In these words our Lord foretells and promises the coming of the Paraclete to His Apostles, whom He would send to them from His Father, and the perpetual possession of truth which the Paraclete, by His presence, would confer upon them, and our Lord also says how He would bestow on them His own mission, received from the Father. There was the promise of a vast and manifold spiritual power involved in these things, which we do not attempt to draw out; but we pass to the record of St. John as to the bestowal of spiritual power made by our Lord on the eve of His resurrection to the assembled Apostles.

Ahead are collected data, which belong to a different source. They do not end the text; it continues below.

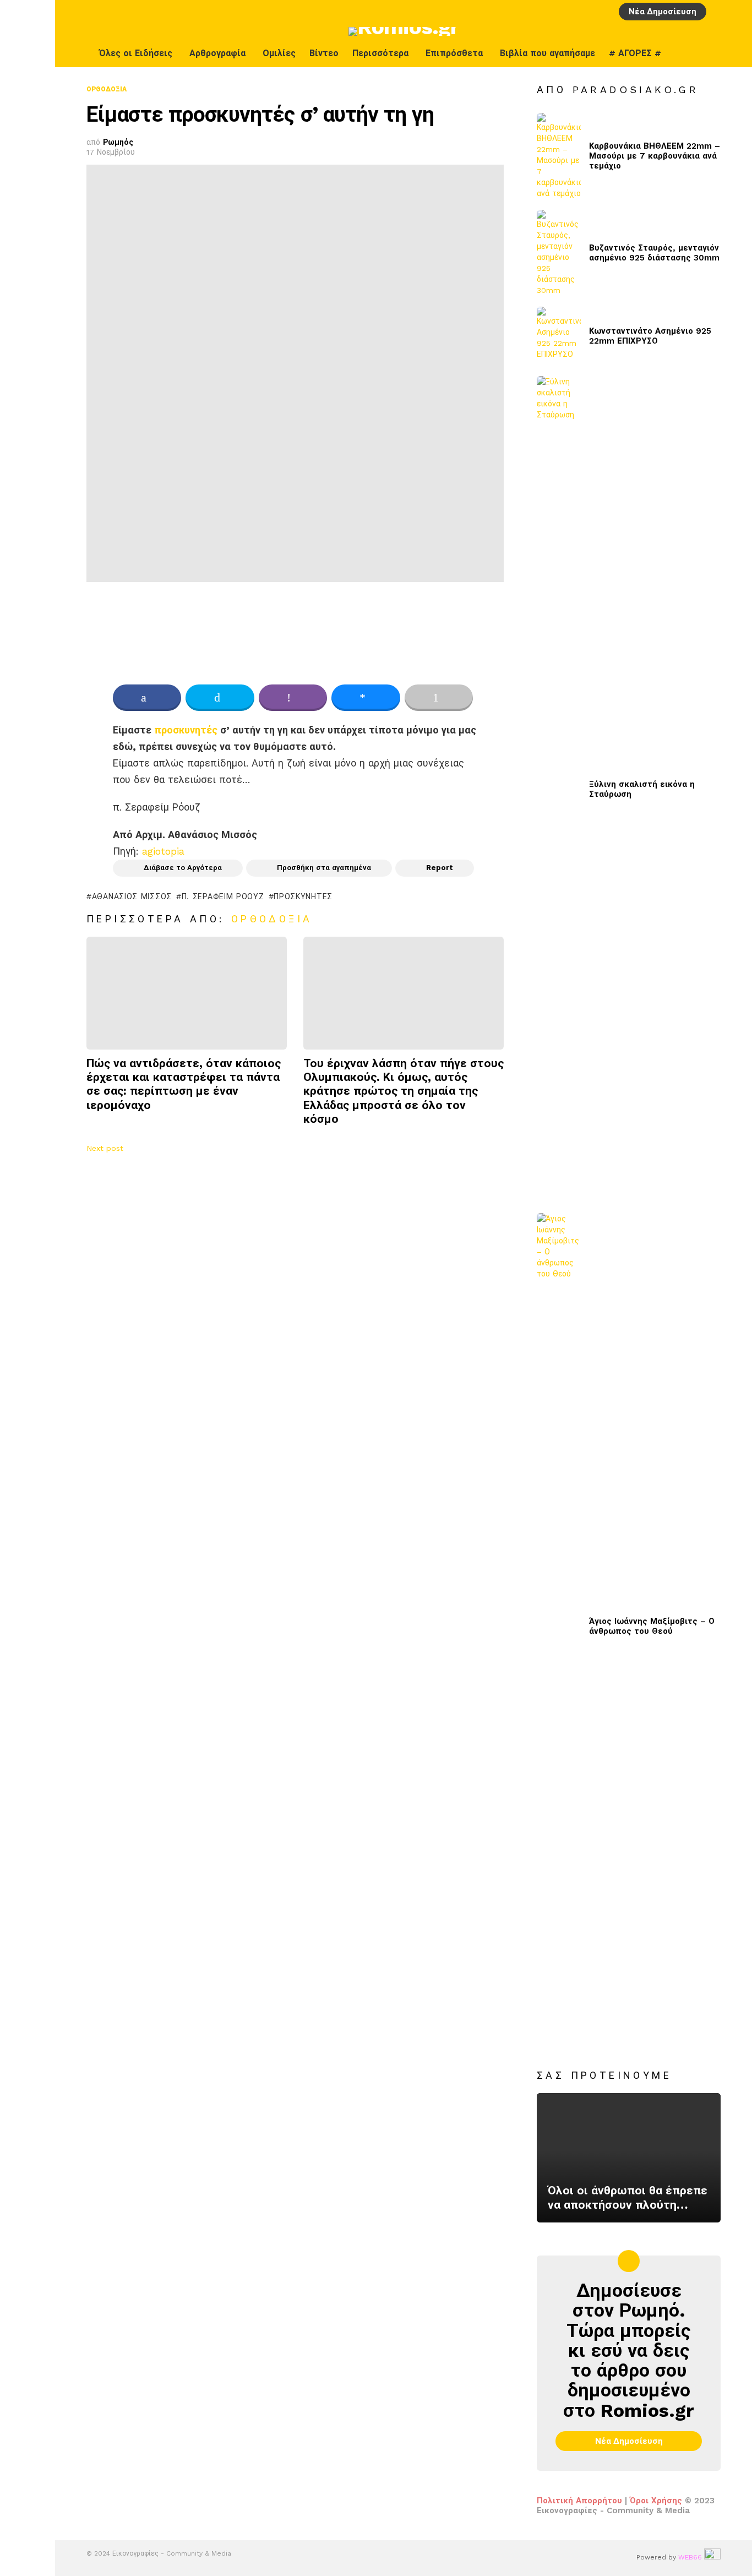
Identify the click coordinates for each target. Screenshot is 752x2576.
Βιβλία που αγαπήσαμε (547, 53)
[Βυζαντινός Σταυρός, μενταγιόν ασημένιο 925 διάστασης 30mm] (559, 253)
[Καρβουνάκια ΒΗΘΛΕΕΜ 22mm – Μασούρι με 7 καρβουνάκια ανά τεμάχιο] (559, 156)
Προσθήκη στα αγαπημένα (324, 867)
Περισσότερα (380, 53)
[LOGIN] (718, 12)
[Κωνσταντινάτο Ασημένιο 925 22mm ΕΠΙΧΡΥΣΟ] (559, 336)
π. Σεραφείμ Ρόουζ (223, 896)
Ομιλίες (279, 53)
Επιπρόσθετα (454, 53)
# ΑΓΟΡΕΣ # (635, 53)
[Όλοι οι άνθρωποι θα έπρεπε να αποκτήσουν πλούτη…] (629, 2158)
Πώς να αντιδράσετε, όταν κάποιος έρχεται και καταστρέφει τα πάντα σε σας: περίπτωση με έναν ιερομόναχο (183, 1084)
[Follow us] (735, 53)
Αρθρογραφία (217, 53)
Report (439, 867)
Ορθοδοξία (272, 919)
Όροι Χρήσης (656, 2501)
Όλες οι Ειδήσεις (135, 53)
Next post (104, 1148)
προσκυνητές (185, 730)
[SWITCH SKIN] (712, 53)
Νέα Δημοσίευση (662, 12)
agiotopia (163, 851)
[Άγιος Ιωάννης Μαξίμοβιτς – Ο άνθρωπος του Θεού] (559, 1626)
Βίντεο (324, 53)
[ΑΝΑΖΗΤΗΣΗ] (737, 12)
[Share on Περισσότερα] (439, 697)
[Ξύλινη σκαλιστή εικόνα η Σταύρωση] (559, 789)
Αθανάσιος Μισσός (132, 896)
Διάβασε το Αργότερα (183, 867)
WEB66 (690, 2557)
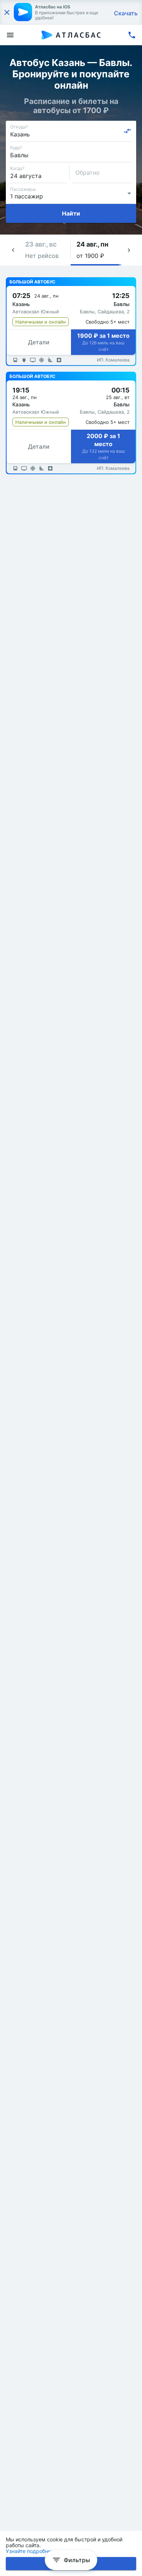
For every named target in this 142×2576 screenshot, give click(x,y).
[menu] (10, 35)
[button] (44, 250)
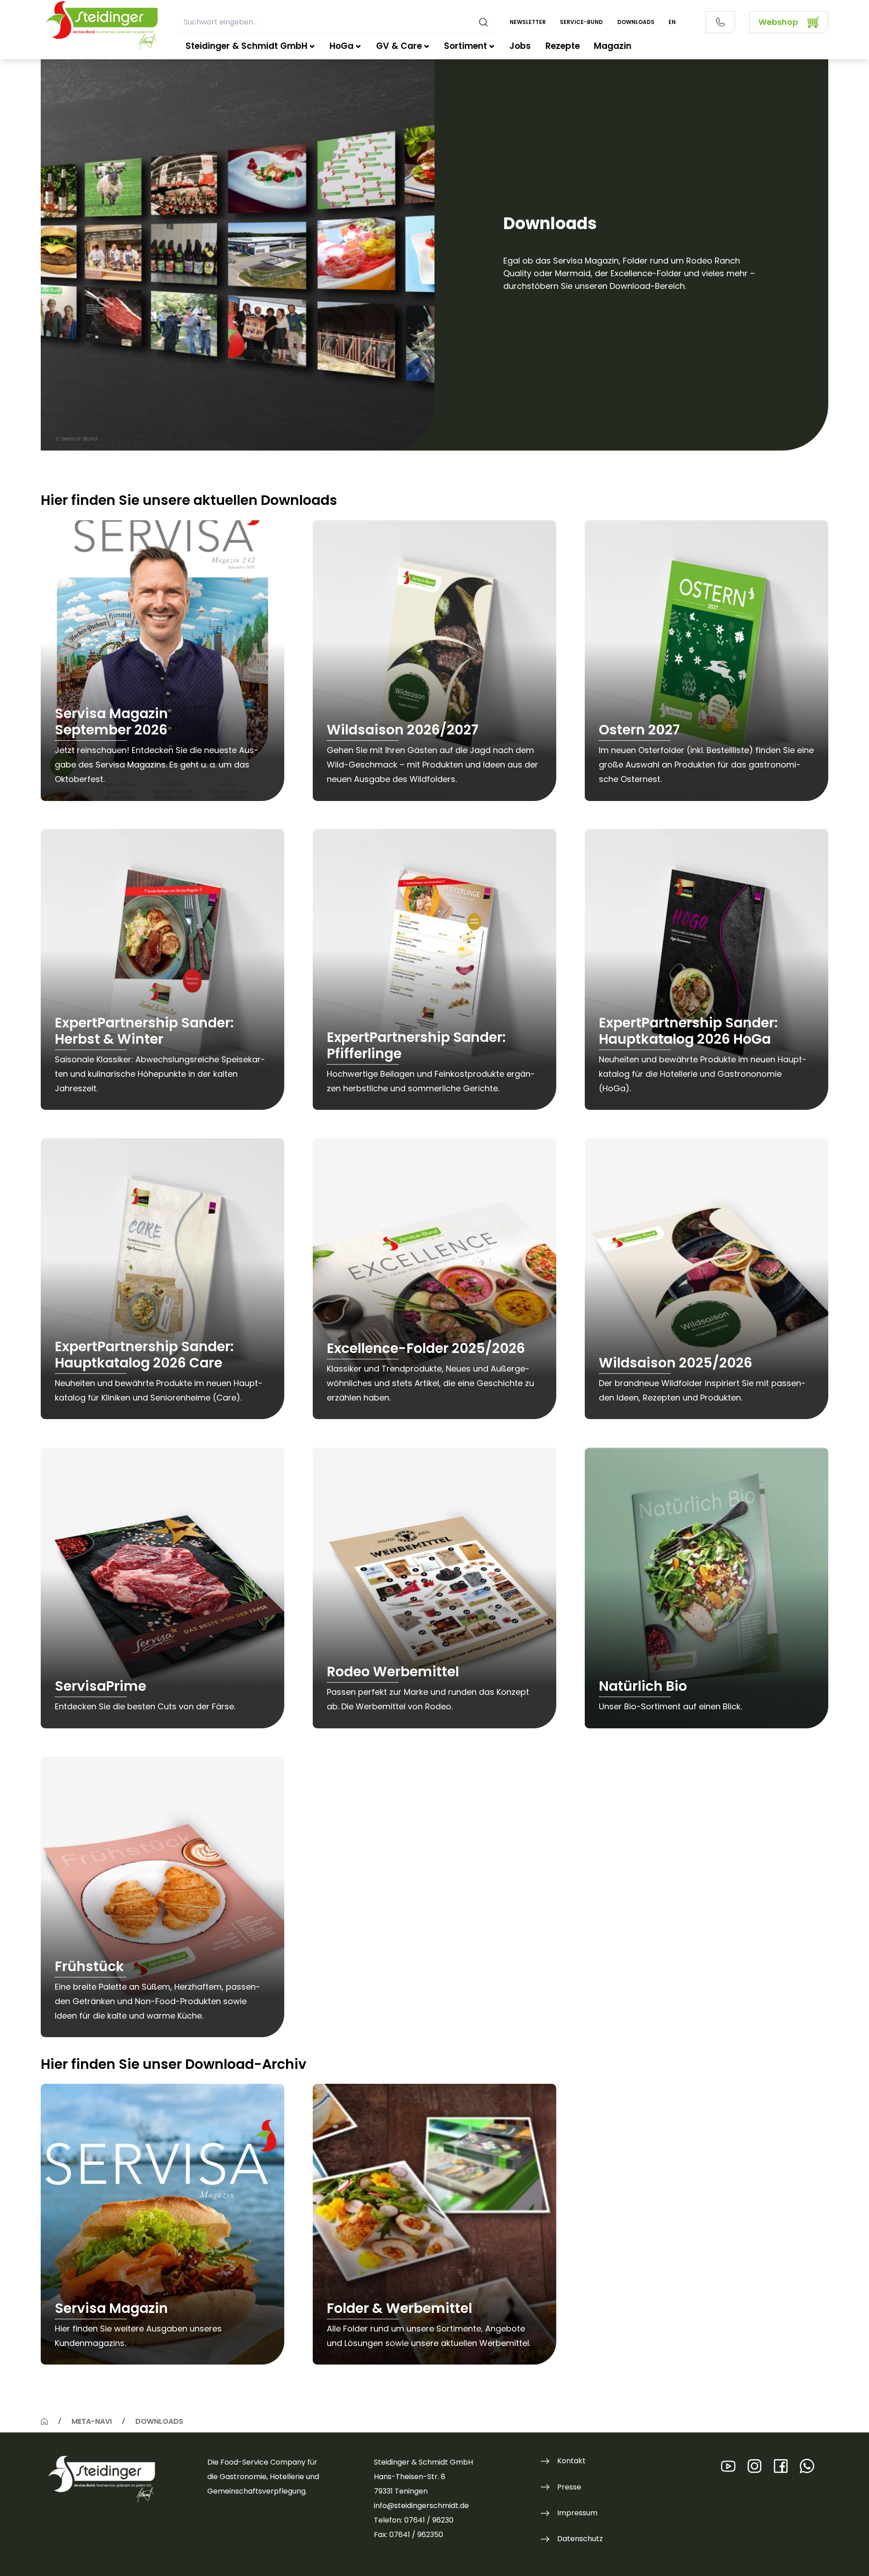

A clear and striking connection and correspondence between the bestowal and the promise are here to be seen. An interval of three days only in time had taken place, but in it the passion and resurrection of our Lord had been accomplished.
“Now when it was late that same day, the first day of the week, and the doors were shut, where the disciples were gathered together for fear of the Jews, Jesus came and stood in the midst, and said to them: Peace be to you. And when He had said this, He shewed them His hands and His side. The disciples therefore were glad when they saw the Lord. He said therefore to them again: Peace be to you. As the Father hath sent Me, I also send you. When He had said this, He breathed on them; and He said to them: Receive ye the Holy Ghost. Whose sins you shall forgive, they are forgiven them: and whose sins you shall retain, they are retained.”